Le « contexte » qui peut amener un salarié (y compris un salarié protégé comme, par exemple, un délégué syndical ou un représentant du personnel au CSE) à demander la résiliation judiciaire de son contrat de travail est le même que celui qui peut l’amener à prendre acte de la rupture de son contrat de travail, c’est-à-dire des manquements graves (ou supposés tels) de l’employeur à ses obligations légales ou contractuelles (se reporter au chapitre consacré à la prise d’acte de la rupture).
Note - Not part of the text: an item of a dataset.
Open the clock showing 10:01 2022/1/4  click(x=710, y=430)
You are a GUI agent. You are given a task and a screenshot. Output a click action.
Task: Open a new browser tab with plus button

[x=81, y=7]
Mais, à la différence de la prise d’acte, le salarié qui choisit la voie de la résiliation judiciaire ne prend pas l’initiative de rompre son contrat de travail : il décide simplement de saisir le conseil de prud’hommes afin de lui faire constater les manquements qu’il reproche à son employeur, leur gravité, et d’en tirer les conséquences.
Quelques précisions
• Ni la résiliation judiciaire, ni la prise d’acte ne sont possibles pour l’employeur : s’il engageait l’une ou l’autre de ces procédures, sa démarche s’analyserait comme un licenciement sans cause réelle et sérieuse (voire nul, par exemple en présence d’un salarié protégé).
• L'action en résiliation judiciaire du contrat de travail peut être introduite tant que ce contrat n'a pas été rompu, quelle que soit la date des faits invoqués au soutien de la demande, y compris s’il s’agit de faits prescrits.